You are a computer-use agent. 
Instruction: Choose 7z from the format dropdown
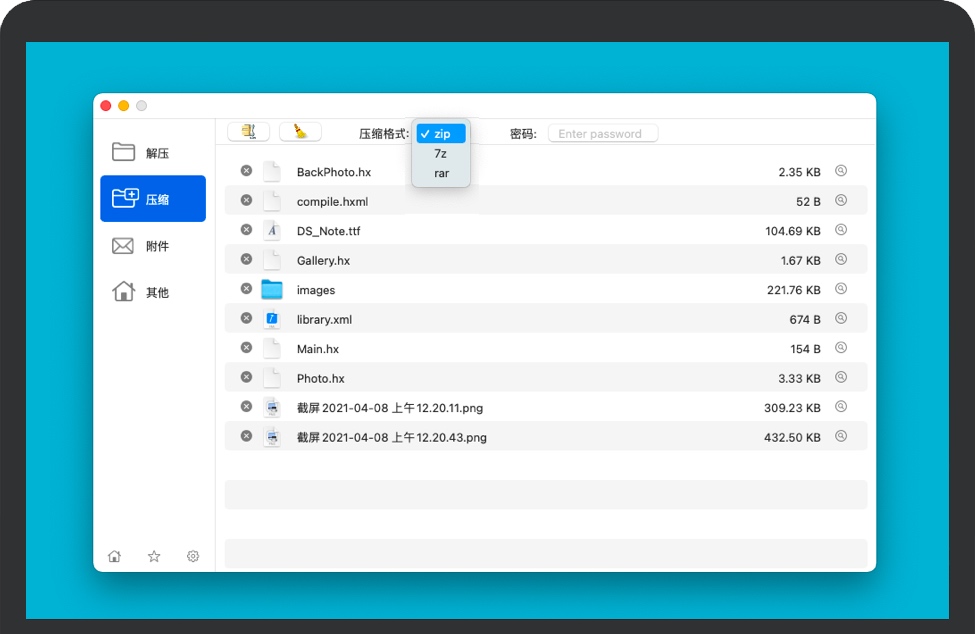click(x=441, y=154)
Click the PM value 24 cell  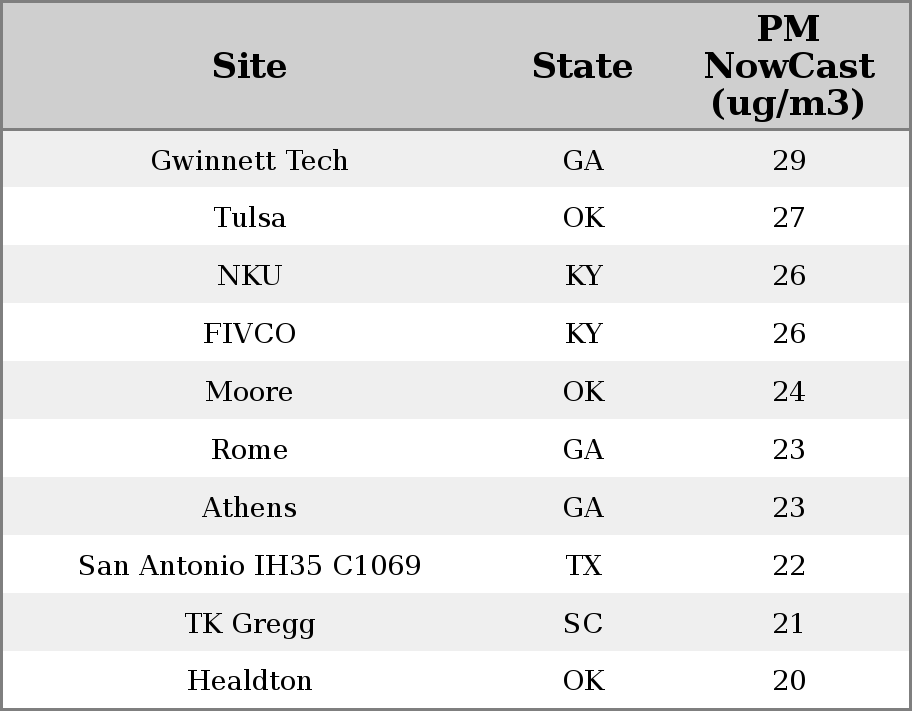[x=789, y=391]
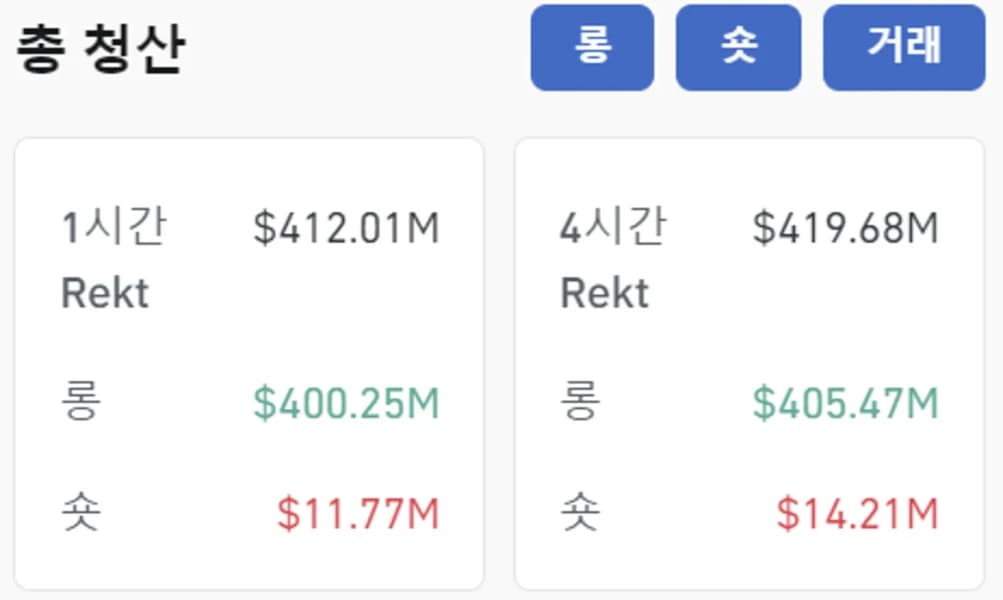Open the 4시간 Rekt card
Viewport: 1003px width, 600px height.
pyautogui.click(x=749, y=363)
.....
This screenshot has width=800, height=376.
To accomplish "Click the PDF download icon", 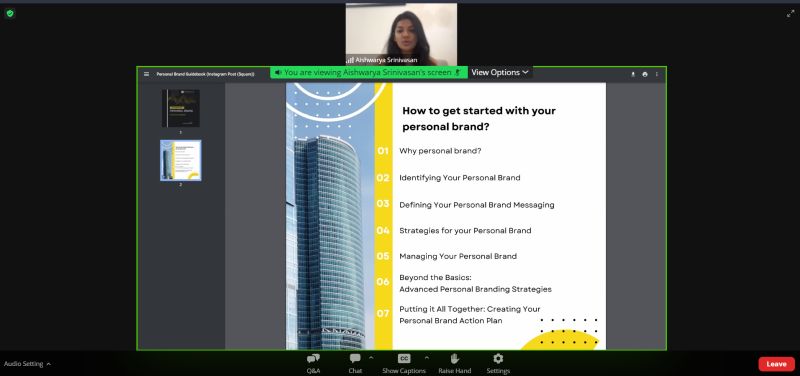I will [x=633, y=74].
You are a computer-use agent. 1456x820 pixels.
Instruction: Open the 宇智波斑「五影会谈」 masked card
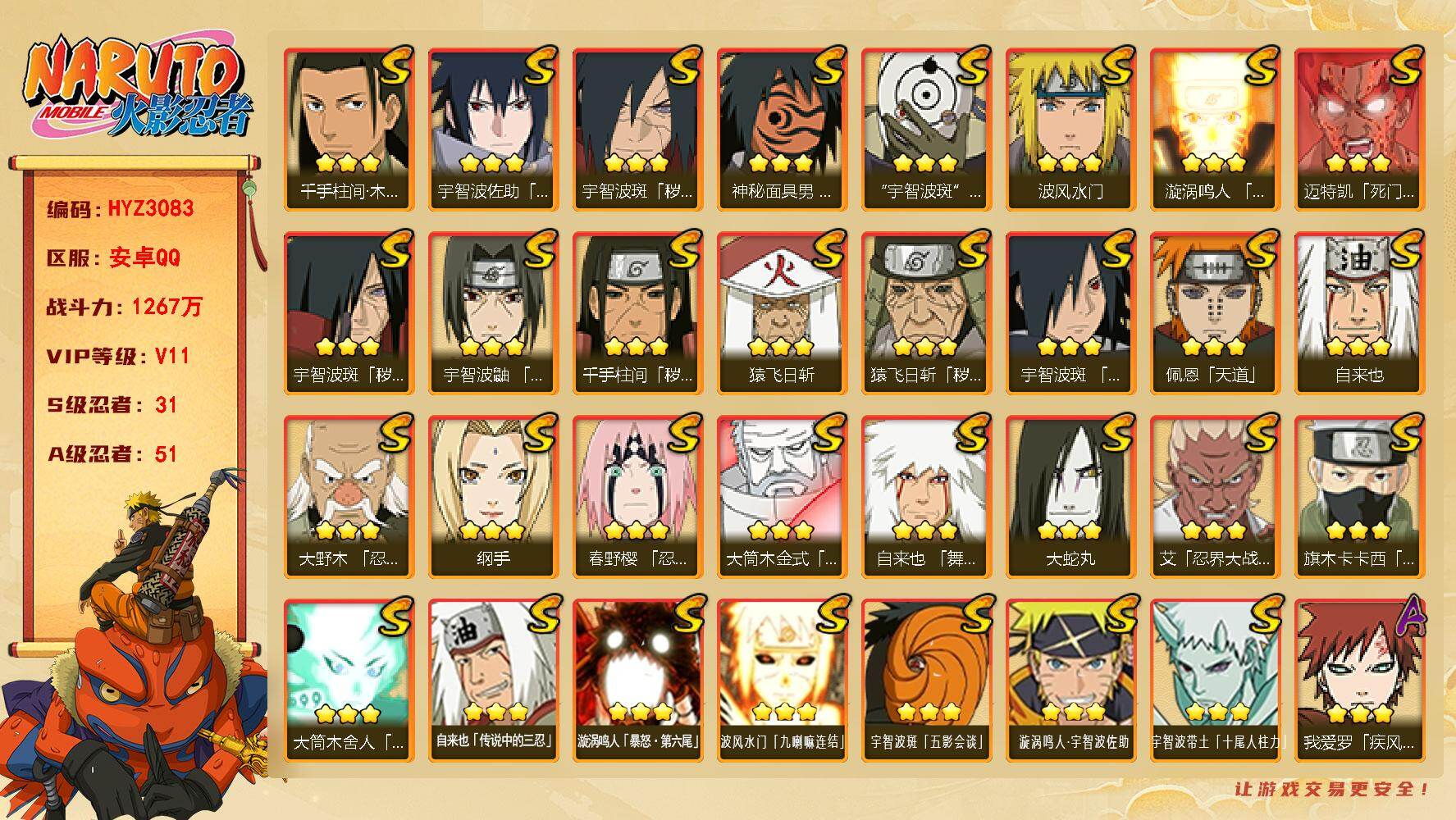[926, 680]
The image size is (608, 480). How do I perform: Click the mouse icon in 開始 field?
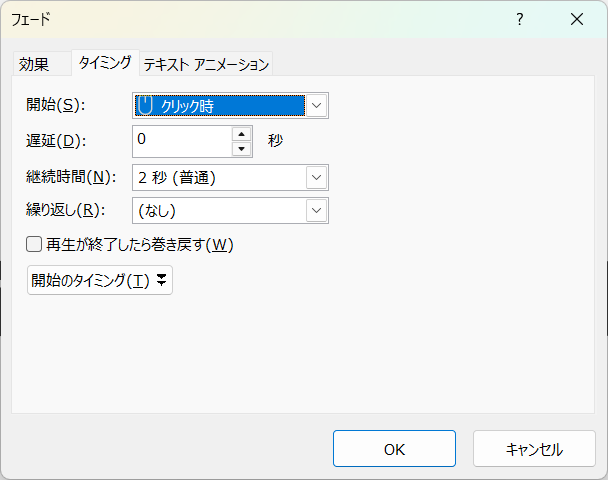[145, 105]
.....
■ Problem details
Display each line of the records that contains the word "height". Case matters, so count only lines where it appears with exactly that capitalization.

■ Correct output
Viewport: 1003px width, 600px height.
This screenshot has width=800, height=376.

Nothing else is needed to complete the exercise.